Baca: Doa Sayidah Fathimah Zahra as. untuk Kebutuhan Dunia dan Akhirat
Setelah semua pokok akidah terpenuhi, orang yang bersuluk menuju Allah SWT memerlukan tiga prinsip sebagai berikut;
Pertama, kitab pedoman bagi amal perbuatannya, yaitu kitab suci al-Quran al-Karim, sebagaimana ditegaskan dalam firman Allah SWT;
أَفَلا يَتَدَبَّرُونَ الْقُرْآنَ أَمْ عَلَى قُلُوب أَقْفالُهَا.
“Maka apakah mereka tidak memperhatikan al-Quran ataukah hati mereka terkunci? (QS. Muhammad [47]: 24)”

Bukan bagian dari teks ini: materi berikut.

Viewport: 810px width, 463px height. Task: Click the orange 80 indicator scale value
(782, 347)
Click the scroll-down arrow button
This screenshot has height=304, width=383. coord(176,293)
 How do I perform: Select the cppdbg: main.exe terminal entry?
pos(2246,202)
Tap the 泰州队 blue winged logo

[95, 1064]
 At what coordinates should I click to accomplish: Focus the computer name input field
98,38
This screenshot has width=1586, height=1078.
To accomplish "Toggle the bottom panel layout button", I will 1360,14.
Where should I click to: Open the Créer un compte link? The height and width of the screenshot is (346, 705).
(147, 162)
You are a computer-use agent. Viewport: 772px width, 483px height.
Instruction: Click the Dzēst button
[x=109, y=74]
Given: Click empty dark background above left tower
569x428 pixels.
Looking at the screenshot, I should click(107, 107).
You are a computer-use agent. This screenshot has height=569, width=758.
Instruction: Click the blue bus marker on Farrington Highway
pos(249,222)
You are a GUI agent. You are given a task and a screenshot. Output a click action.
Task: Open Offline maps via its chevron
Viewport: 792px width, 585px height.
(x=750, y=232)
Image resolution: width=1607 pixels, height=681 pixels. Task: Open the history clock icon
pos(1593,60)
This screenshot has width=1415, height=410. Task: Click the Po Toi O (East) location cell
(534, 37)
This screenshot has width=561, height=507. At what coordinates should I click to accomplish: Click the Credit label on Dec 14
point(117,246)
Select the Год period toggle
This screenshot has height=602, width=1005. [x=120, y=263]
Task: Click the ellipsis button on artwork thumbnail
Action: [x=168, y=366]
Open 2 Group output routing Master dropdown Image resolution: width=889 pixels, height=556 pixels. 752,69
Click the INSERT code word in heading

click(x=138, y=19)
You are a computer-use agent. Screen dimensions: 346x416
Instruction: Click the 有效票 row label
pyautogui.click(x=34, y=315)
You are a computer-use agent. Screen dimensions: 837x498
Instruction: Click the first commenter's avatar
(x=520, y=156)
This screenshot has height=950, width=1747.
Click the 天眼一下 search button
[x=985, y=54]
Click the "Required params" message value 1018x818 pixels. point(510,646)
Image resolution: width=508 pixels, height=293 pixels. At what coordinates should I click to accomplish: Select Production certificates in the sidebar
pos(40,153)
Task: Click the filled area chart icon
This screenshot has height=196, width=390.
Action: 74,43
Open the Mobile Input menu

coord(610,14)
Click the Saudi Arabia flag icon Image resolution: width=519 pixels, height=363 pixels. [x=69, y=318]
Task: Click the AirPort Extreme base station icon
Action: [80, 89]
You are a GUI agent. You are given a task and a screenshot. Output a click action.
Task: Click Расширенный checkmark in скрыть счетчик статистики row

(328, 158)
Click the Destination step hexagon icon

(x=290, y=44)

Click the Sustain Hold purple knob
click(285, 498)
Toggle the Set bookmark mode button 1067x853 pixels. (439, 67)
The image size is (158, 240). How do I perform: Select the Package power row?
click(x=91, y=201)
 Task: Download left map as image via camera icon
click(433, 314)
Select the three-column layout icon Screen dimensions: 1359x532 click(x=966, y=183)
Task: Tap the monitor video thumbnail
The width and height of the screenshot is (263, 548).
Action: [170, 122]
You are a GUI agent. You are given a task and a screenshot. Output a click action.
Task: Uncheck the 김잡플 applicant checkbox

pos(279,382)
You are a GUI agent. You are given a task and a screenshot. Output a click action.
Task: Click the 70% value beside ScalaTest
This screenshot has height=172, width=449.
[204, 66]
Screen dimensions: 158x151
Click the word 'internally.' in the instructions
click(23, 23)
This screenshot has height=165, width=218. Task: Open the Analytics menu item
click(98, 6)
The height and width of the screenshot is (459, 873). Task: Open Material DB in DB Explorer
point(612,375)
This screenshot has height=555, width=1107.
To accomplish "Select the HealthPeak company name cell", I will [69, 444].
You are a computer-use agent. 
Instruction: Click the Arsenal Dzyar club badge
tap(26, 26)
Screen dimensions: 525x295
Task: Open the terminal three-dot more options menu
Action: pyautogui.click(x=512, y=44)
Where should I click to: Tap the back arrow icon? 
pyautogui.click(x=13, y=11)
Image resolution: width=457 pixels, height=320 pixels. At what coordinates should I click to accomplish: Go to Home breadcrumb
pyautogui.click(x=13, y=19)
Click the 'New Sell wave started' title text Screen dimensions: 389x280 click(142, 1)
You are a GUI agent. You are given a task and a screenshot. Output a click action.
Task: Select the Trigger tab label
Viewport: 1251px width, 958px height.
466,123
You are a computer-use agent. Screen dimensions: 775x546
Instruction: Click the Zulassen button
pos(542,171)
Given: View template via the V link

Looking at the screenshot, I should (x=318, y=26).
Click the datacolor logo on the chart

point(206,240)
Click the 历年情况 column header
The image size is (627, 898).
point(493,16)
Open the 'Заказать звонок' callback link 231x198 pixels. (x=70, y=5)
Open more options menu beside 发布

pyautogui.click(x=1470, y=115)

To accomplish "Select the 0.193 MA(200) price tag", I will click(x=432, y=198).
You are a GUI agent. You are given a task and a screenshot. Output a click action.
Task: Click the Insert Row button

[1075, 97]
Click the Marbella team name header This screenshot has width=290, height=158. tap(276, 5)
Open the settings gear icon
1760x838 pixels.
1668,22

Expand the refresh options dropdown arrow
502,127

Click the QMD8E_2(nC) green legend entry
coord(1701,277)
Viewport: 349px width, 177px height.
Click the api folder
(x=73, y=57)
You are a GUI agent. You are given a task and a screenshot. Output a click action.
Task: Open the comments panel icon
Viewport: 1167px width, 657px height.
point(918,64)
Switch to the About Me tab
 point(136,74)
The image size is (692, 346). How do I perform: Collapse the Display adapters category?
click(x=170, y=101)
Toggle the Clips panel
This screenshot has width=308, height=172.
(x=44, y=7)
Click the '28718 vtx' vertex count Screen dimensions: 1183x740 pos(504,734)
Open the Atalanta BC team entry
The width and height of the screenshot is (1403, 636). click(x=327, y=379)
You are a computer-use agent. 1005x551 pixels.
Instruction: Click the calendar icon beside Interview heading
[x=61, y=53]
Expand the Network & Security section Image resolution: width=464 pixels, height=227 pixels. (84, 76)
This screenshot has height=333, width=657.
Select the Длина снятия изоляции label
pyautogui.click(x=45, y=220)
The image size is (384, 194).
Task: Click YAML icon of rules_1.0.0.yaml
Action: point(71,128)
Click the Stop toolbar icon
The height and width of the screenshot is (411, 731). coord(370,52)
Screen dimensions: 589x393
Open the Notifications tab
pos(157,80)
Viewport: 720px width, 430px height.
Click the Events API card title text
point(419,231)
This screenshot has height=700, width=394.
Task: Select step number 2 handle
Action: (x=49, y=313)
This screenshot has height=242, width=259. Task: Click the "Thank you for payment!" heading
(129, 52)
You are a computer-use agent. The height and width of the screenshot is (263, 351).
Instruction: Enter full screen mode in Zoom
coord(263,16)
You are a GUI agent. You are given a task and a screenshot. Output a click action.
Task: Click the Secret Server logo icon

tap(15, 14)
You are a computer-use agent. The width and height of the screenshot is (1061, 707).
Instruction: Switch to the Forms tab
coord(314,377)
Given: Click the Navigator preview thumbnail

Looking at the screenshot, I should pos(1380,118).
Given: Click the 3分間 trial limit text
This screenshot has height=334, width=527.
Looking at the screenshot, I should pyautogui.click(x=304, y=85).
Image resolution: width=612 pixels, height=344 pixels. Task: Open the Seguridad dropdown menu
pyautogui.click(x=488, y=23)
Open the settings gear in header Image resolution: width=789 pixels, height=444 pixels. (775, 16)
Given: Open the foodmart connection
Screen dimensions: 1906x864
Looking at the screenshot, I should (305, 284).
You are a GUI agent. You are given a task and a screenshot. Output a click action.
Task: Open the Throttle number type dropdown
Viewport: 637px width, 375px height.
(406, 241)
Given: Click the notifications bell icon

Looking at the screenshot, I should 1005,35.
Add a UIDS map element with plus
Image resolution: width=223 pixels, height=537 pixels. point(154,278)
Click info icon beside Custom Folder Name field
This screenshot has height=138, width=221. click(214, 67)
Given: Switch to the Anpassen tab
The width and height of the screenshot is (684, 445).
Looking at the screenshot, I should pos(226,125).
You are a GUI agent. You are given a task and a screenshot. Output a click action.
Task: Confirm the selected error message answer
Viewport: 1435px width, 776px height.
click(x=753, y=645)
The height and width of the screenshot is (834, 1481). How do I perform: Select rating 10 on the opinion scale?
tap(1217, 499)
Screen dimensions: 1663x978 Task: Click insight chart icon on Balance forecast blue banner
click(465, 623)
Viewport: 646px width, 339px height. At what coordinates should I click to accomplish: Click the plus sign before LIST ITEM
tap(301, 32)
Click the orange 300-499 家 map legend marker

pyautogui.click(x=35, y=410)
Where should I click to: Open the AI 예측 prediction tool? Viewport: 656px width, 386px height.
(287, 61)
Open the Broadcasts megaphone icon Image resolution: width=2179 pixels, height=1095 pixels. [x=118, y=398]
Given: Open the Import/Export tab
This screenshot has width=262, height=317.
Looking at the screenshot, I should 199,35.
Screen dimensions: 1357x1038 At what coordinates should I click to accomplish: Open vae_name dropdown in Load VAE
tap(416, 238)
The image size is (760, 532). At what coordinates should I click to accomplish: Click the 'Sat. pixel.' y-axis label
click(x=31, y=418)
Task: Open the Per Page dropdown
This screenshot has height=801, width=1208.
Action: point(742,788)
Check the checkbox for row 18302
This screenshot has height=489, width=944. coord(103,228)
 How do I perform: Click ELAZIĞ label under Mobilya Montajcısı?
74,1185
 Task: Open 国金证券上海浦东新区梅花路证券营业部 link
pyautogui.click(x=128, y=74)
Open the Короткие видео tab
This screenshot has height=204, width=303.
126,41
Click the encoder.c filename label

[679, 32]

Kedua, ibadah dalam kesendirian antara dia dan Allah SWT, yaitu mendirikan shalat, sebagaimana disebutkan dalam firman Allah SWT;
إِنَّ الصَّلاةَ تَنْهى عَنِ الْفَحْشاءِ والمُنْكَرِ.
“Sesungguhnya shalat itu mencegah dari (perbuatan- perbuatan) keji dan mungkar (QS. Al-Ankabut [29]: 45).”
Ketiga, berinteraksi dengan alam dan manusia, atau berhubungan dengan makhluk-makhluk Allah SWT. Yakni dia harus berusaha menyingkap rahasia alam serta mengeksplorasi dan memanfaatkannya untuk kesejahteraan jasmani dan ruhani umat, dan dengan demikian dia telah berperan sebagai khalifah Allah SWT di muka bumi. Tentang ini Allah SWT berfirman;
إِنِّي جَاعِلٌ فِي الأرْضِ خَلِيفَةً.
“Sesungguhnya Aku hendak menjadikan khalifah di muka bumi (QS. Al-Baqarah [2]: 30). ”
Dari prinsip ketiga ini terlihat betapa aktivitas sosial dan saintifik bukan saja tidak berseberangan dengan tazkiyah, melainkan justru menjadi salah satu bekal pokok dalam tazkiyah. Dan pada gilirannya terlihat pula perbedaan antara arif (sufi) sejati dan arif gadungan.